La Dow v. Arnold

14 Wis. 458 | Wis. | 1861

By the Court,

Paine, J.

We think the complaint in this case was substantially defective in not averring that the defendant took possession of and occupied the premises by virtue of the assignment. The plaintiff’s counsel conceded that the right of action must be based upon the occupation of the premises under the instrument assigned. There certainly can be no doubt of that, inasmuch as this action is against the assignee, and the instrument itself was but a deed poll, without any covenants by the lessee. The complaint avers the assignment to the defendant and that he af-terwards entered and occupied the premises. But it does not say that he entered under or by virtue of the assignment or of the deed poll. For aught that appears in the complaint he may have abandoned this instrument altogether, and have entered under a claim of title derived from some other source. If such was the case he would not be liable to the plaintiff for rent. Everything alleged in the complaint therefore being taken as literally true, it does not necessarily follow that the plaintiff has any cause of action against the defendant. And we suppose that wherever a complaint is sufficient, that must necessarily appear. It may be said that when an assignment is alleged, and it is then averred that the assignee afterwards entered into possession, it may be inferred that he entered by virtue of the assignment.

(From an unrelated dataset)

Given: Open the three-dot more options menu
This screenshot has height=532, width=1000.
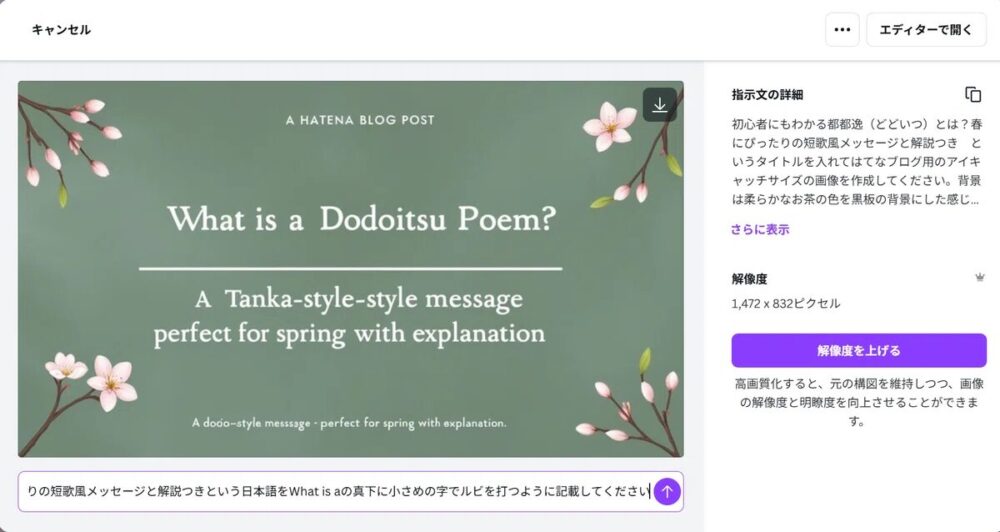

But such an inference is not necessary; and if a material allegation can ever be sufficiently made by in*461ference, we think it can be so made only where it is the ne-eessary inference from the facts stated.

It is usual in such cases to aver that the assignee entered by virtue of the lease. Turner vs. Richardson, 7 East, 159. Such an averment would undoubtedly have been necessary under the old system of pleading, and we do not think the Code intended to dispense with the necessity of averring every fact essential to a complete cause of action.

The judgment is affirmed, with costs.